Available from L’Artisan du Chocolat, £3
Possibly the most classically’chocolatey’ of all the pure bars, Coro Noir is rich, smooth and luxurious. It slinks around your gob and clings to your palate, all smokey, smouldering berry flavour.
Available from La Maison du Chocolat, £6.20
That fresh, leguminous taste is present in this clinging bar, together with a fleeting and pleasant purple fruit acidity that rounds out to leave a rich cocoa impression without puckering your mouth.
Available from Rococo, £5.50
An incredible melt on this pure cocoa bar shows the talent of the chocolatier. Flavours rush in hard and fast and don’t die down for a long time – tons of bright fruit, a few tannins and very little acidity.
Available from Menakao, €4
Now We’re Cookin’
Willie’s Harcourt-Cooze cacao cylinders come with a caveat – the chocolatier advises you shear off shavings into your cooking rather than try and get your gob round their substantial girth. To suit their culinary purpose, this pure cacao retains more acidity than their eating counterparts, much like choosing fruit varieties – now, how’d you like them apples?!
Intensely, intensely chocolate-y, the hit you’d imagine getting snorting ruddy red cocoa powder. This is a ruddy lovely specimen, with acidity sneaking up after the roasted nut and espresso flavours.
Available from Willie’s Chocolate Shop, £5.99
Exceedingly aromatic, as Mr Kipling might put it. And he might like to steal a bit of that intense summer-fruitiness for some of his baked goods. Packed full of juicy, ripe, bright acidity.

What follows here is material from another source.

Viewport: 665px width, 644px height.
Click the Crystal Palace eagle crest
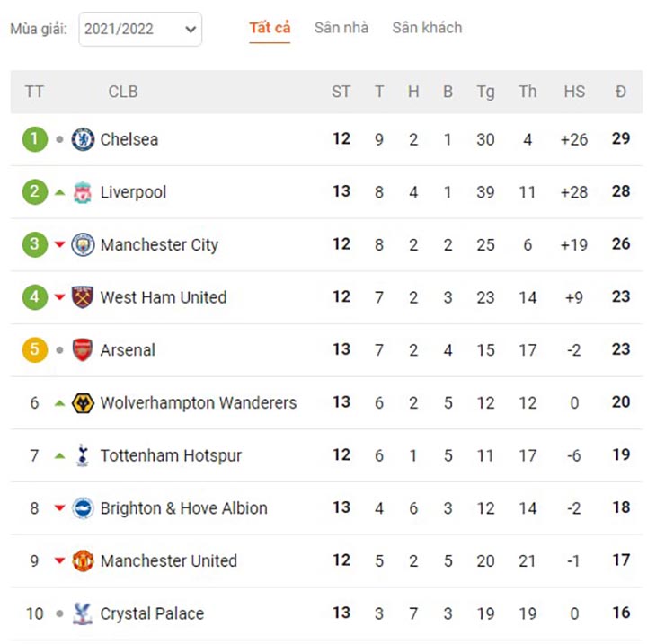tap(83, 613)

Available from Willie’s Chocolate Shop, £5.99
Peruvian beans yield clean clear chocolate flavour. The astringency in this purple-fruited cacao errs on the’earthy’ side – like acid rain and hyper-ripe plums splattering all over hot sun-baked soil.
Available from Willie’s Chocolate Shop, £5.99
The warm leathery, tobacco-y, toffee-d notes of this slightly paler-shade-of-black-cacao cut the acid and astringency somewhat. This smouldering specimen would be a wonder in a casserole that could benefit from an earthy, smoky underpinning.
Available from Willie’s Chocolate Shop, £5.99
…And now for something completely different
Bored of the black stuff and wishing for something wacky? Try this for size;
Created as a tasty, caffeinated pick-me-up for Scottish music festival Knockengorroch, this very rich bar coats the palate with plenty of deep cocoa and just enough sweetness. It’s spiked with rainforest stimulants which add subtle herb notes, a little dryness and a slightly granular mouthfeel. A strange and utterly delicious energy boost.